◆ Task ◆
In the entries below, find every line holding the string "height" and collect it.

◆ Provided entries ◆
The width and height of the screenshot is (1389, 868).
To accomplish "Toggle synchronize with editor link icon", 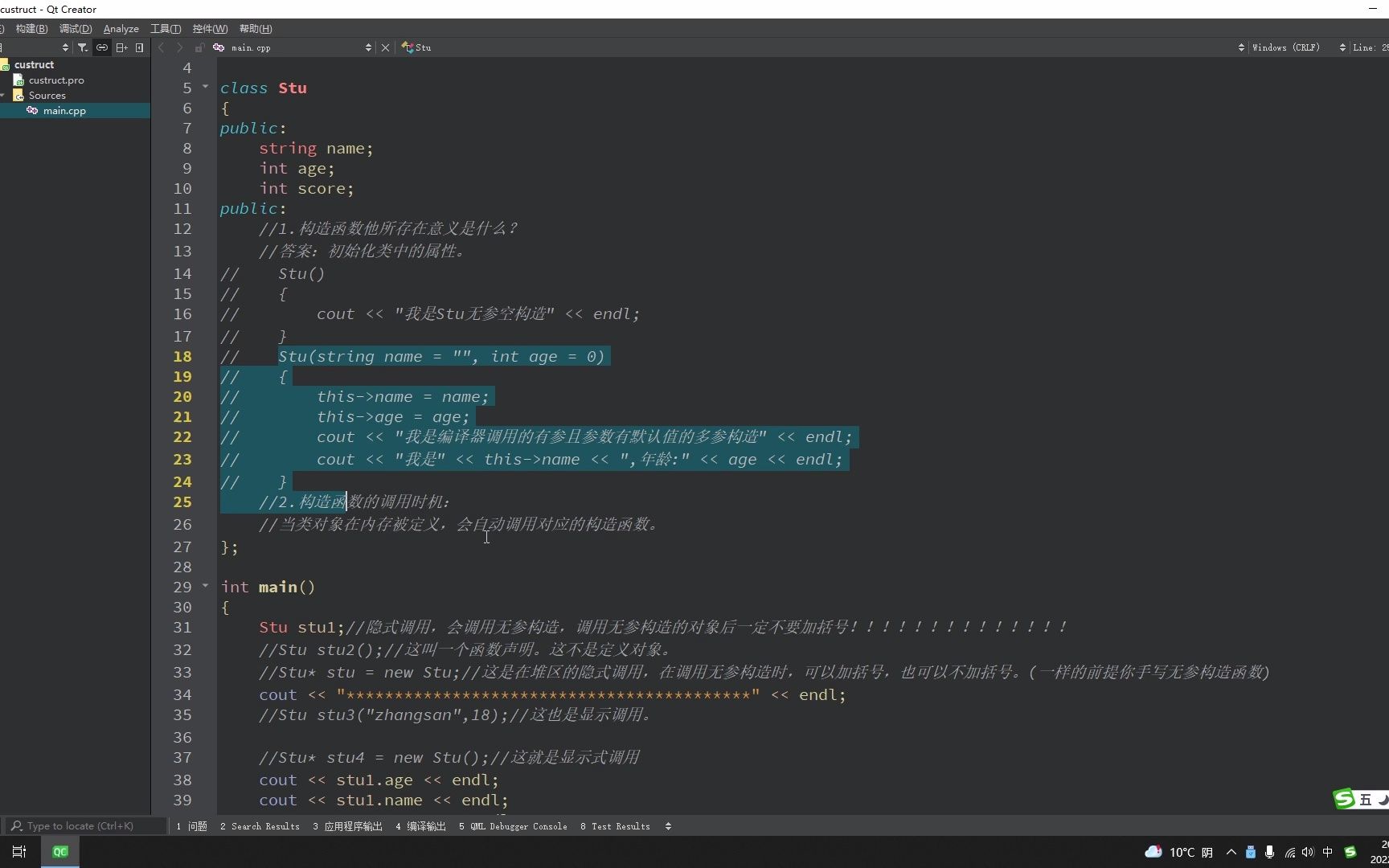I will tap(102, 47).
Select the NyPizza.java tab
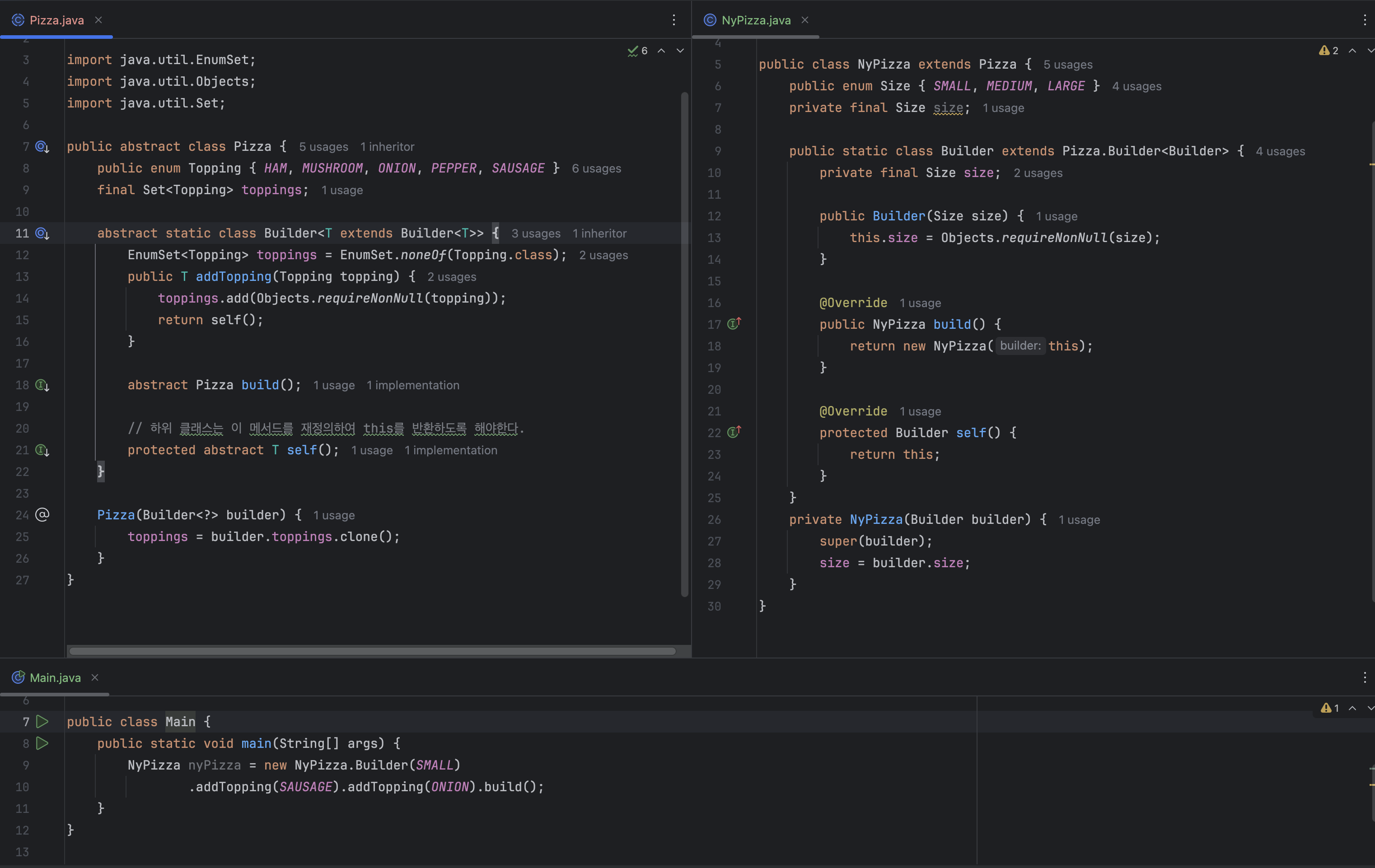Screen dimensions: 1375x868 coord(755,20)
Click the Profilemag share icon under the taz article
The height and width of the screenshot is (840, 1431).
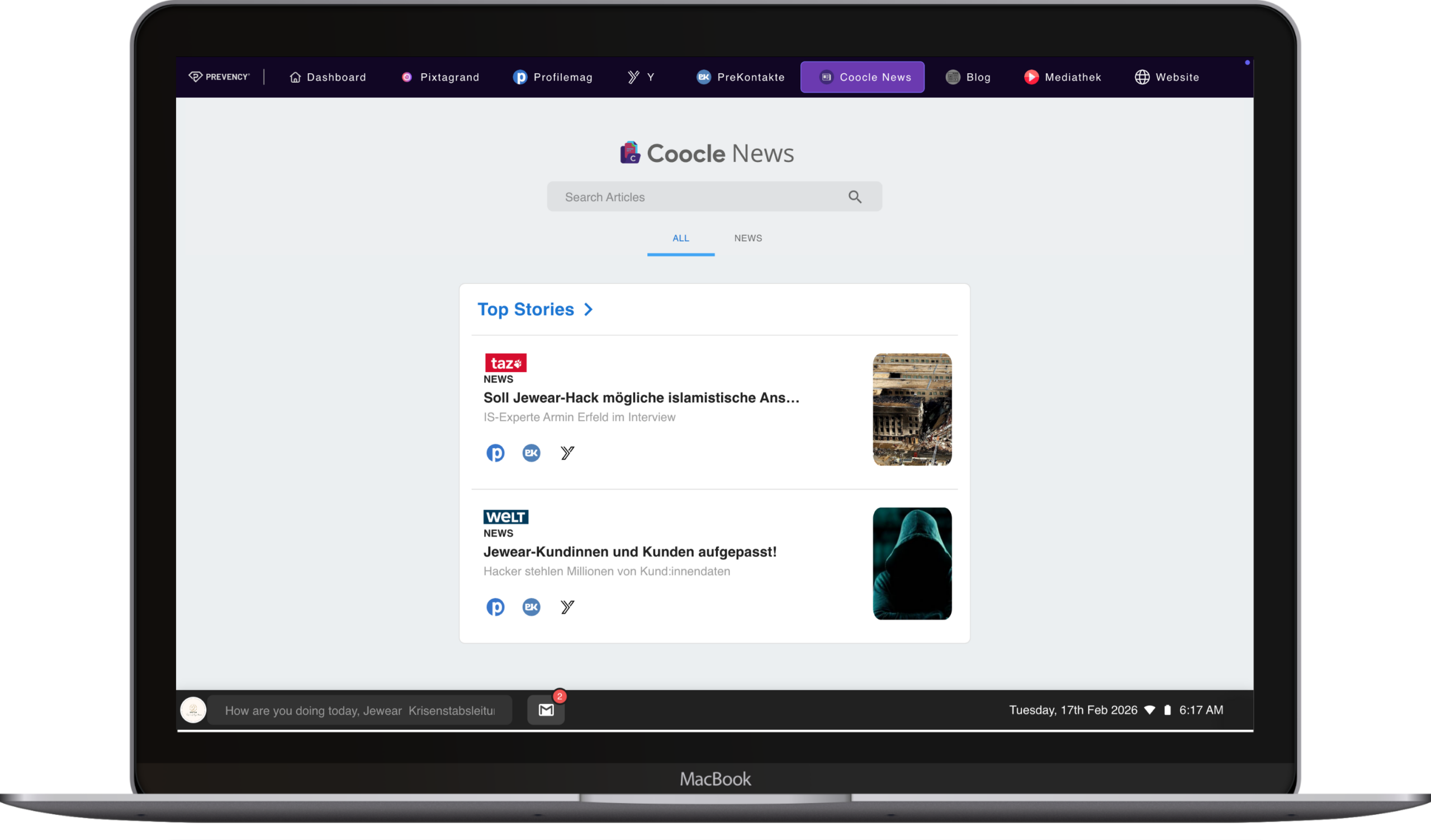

◆ Exercise output ◆
The width and height of the screenshot is (1389, 868).
The height and width of the screenshot is (840, 1431).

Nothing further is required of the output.